Our political leaders have hyped it, some would say abused or misused it for their own purposes, but bend it, twist it, turn it upside down -- it will not be broken.
It remains one of the most powerful, truthful, ground-breaking speeches ever uttered. Fifty years ago, Dr. Martin Luther King, Jr. spoke from Washington DC about the dream of racial equality in this nation, sparked a revolution that could no longer be ignored, and set a new watermark for all political speeches to follow.
The Detroit Free Press has this remembrance:
"When the Rev. Martin Luther King Jr. took the lectern at the March on Washington 50 years ago to deliver his 'I Have a Dream' speech, the text in his hand didn't contain the words 'I have a dream.'
"That refrain, and the part of the address it punctuated and propelled, was improvised on the spot. Having written a good speech -- a working title was 'Normalcy -- Never Again' -- King instead gave one of the greatest of the 20th century.
"There are other things that most of us don't know about this storied speech. The march wasn't King's first use of the 'dream' refrain. He came to rue the phrase, and by the time he died, the speech had faded from public memory.
"King spoke on Aug. 28, 1963, at the biggest, most important civil rights demonstration in American history. It was the heart of the civil rights movement -- eight years after the anti-segregation Montgomery bus boycott; three years after the lunch-counter sit-ins in Nashville and Greensboro, N.C.; two years after the first Freedom Rides on interstate buses through the South; and three months after police in Birmingham, Ala., horrified the nation by using attack dogs and fire hoses against women and children protesting segregated public facilities.
"At least 250,000 people had jammed the National Mall to demand 'jobs and freedom,' including passage of a civil rights bill. But all many people know or remember is King, preaching a gospel of hope from the steps of the Lincoln Memorial.
"On the day of the march, more than two-thirds of Negroes (as African Americans were then known) lacked the right to vote, attend integrated schools or use the same public facilities as whites.
"But King's movement finally had made civil rights the nation's top domestic political issue. The summer would see 1,122 civil rights demonstrations around the nation and about 20,000 arrests, almost all in the South.

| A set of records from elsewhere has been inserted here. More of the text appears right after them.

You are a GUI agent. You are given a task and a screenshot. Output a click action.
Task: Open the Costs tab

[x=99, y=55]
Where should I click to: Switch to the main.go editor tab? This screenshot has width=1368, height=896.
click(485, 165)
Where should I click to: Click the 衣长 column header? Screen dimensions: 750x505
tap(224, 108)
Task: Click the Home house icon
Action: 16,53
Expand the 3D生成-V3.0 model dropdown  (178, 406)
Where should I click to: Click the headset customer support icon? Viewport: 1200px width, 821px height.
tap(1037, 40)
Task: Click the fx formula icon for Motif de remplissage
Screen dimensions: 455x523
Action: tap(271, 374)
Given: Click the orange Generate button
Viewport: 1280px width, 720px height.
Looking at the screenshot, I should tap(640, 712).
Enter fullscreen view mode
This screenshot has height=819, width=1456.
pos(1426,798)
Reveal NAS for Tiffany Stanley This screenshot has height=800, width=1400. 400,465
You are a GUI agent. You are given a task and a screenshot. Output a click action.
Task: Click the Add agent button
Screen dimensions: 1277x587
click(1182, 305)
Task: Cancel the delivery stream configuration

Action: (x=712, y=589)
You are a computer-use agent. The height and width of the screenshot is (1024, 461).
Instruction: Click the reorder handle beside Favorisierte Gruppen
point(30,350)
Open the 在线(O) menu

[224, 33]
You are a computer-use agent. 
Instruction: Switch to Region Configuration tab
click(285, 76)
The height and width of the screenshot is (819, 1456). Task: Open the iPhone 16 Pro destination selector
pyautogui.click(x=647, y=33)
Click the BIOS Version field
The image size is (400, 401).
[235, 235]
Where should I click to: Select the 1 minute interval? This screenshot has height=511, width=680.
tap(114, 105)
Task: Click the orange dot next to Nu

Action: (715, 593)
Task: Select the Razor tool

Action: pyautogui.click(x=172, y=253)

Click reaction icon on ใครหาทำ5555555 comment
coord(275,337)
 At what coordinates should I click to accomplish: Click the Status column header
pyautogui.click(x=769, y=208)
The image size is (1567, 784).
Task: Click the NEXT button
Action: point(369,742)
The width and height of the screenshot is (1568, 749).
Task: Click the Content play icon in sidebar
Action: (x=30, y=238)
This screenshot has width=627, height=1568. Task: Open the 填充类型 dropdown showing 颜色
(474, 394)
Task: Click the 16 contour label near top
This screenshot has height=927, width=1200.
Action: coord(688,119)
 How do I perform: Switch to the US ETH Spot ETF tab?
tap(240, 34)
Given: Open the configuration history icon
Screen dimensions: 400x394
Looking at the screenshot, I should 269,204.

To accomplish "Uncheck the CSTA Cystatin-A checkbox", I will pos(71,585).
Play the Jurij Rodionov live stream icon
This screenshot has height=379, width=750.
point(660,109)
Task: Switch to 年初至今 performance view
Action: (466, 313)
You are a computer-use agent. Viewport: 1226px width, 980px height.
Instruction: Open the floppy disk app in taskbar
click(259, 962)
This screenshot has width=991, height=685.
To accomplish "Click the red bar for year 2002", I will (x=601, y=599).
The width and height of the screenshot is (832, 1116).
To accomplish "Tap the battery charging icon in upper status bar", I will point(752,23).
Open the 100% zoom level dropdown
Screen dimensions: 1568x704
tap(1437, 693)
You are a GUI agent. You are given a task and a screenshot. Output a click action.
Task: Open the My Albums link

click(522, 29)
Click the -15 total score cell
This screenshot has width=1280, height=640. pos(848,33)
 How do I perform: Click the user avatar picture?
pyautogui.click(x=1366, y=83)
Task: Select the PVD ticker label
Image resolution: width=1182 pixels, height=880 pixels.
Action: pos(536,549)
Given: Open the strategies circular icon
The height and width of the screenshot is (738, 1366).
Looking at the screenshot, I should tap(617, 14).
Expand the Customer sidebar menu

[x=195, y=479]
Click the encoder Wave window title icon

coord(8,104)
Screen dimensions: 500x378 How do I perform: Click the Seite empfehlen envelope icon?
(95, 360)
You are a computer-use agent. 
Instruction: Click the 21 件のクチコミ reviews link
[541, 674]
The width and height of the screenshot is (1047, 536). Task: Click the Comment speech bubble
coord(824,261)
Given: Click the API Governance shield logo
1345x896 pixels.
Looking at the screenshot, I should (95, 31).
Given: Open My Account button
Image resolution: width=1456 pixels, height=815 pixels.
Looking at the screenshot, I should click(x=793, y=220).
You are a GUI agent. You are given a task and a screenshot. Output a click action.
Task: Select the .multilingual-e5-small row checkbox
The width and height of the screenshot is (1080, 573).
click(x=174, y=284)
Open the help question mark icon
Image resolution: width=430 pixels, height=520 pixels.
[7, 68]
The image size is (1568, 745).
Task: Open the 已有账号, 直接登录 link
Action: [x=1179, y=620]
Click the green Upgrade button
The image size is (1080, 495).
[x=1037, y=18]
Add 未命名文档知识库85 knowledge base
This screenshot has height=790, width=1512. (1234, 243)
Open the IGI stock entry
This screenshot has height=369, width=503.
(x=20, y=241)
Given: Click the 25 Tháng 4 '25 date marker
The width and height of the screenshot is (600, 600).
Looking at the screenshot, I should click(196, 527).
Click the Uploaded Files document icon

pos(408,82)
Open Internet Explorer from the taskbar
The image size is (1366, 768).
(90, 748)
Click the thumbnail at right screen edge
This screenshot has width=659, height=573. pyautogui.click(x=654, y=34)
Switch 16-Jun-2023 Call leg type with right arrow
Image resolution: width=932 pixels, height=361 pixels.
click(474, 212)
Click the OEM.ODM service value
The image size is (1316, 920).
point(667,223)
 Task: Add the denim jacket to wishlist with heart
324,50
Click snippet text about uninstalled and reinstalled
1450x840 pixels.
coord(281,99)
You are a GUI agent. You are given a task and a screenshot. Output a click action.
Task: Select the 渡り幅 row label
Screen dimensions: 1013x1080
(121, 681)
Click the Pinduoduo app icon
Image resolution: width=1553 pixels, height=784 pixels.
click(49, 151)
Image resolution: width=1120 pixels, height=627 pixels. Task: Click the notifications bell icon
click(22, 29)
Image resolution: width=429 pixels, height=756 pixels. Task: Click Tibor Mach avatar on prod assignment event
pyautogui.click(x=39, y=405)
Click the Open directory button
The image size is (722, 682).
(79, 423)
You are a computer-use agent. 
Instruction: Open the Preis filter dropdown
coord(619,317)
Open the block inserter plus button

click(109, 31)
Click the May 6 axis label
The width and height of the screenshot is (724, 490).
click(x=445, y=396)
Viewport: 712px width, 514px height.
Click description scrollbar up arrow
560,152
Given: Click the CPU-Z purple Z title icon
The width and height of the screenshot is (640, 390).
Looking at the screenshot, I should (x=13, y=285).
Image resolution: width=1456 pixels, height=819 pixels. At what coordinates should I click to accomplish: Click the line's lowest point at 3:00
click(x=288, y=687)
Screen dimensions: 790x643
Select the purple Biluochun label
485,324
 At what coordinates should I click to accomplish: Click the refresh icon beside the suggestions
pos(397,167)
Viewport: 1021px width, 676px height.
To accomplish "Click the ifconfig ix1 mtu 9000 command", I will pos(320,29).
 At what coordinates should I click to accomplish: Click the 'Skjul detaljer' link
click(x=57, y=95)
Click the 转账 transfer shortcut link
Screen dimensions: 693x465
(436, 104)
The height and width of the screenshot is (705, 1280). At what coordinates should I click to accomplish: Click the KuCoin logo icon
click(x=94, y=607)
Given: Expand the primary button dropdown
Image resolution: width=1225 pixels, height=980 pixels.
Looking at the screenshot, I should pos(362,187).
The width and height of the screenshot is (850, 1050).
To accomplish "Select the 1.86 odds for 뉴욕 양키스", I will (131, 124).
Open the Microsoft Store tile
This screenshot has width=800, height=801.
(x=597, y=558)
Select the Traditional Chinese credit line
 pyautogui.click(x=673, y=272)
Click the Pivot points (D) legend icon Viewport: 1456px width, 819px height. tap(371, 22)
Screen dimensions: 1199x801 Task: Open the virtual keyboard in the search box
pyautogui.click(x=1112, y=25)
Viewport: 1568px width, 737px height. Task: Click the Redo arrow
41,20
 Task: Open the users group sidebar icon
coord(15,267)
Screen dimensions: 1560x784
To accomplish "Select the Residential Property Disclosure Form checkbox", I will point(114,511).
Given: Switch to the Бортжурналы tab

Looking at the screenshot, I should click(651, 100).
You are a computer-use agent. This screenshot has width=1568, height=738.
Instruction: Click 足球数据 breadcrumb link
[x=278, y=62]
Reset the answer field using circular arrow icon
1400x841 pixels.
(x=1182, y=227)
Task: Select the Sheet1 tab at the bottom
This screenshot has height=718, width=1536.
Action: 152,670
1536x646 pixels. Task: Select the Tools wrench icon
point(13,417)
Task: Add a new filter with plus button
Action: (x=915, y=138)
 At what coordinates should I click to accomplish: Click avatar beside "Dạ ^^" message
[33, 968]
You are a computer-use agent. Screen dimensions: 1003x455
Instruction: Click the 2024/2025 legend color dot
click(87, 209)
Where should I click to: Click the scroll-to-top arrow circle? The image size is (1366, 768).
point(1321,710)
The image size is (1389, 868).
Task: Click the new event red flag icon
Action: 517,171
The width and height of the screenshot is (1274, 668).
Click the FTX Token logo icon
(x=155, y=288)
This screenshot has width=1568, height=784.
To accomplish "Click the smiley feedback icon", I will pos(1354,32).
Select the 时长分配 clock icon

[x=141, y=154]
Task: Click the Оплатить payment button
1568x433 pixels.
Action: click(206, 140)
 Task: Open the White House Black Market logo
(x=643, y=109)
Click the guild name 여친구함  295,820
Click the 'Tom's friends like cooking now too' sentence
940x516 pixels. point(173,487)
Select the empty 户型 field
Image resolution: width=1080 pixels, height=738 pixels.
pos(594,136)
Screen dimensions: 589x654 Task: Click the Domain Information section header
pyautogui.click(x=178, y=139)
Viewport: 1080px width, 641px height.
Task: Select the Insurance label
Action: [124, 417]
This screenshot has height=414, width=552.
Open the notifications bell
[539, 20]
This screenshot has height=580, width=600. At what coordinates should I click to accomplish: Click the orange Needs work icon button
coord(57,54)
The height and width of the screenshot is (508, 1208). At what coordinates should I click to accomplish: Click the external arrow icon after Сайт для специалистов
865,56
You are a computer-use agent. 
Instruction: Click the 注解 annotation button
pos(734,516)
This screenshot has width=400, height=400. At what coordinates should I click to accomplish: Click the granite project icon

"On the Wednesday morning of the march, Washington was tense. Outside the city, thousands of combat troops were ready to move in, in case of trouble. Many businesses were closed. White House lawyers had drawn up martial-law orders for President Kennedy to sign if necessary.
"The crowd gathered slowly at the Washington Monument and marched to the Lincoln Memorial, where the movement's leaders would address them. King, not yet 35, went last.
"He had worked on the speech over the previous four days, finally finishing a few hours before dawn in his suite at the Willard Hotel.
"As millions watched on television -- all three networks had cut away from regular programming -- King began reading from typed text. He invoked the words of the president whose likeness loomed in the background: 'Five score years ago...' King said, the Emancipation Proclamation 'came as a joyous daybreak to end the long night' of the slaves' captivity.
"But 100 years later, he said, 'the Negro still is not free.' The promises of Lincoln's proclamation, the Constitution and the Declaration of Independence were like a 'bad check.' Now, he said, we're here to cash it.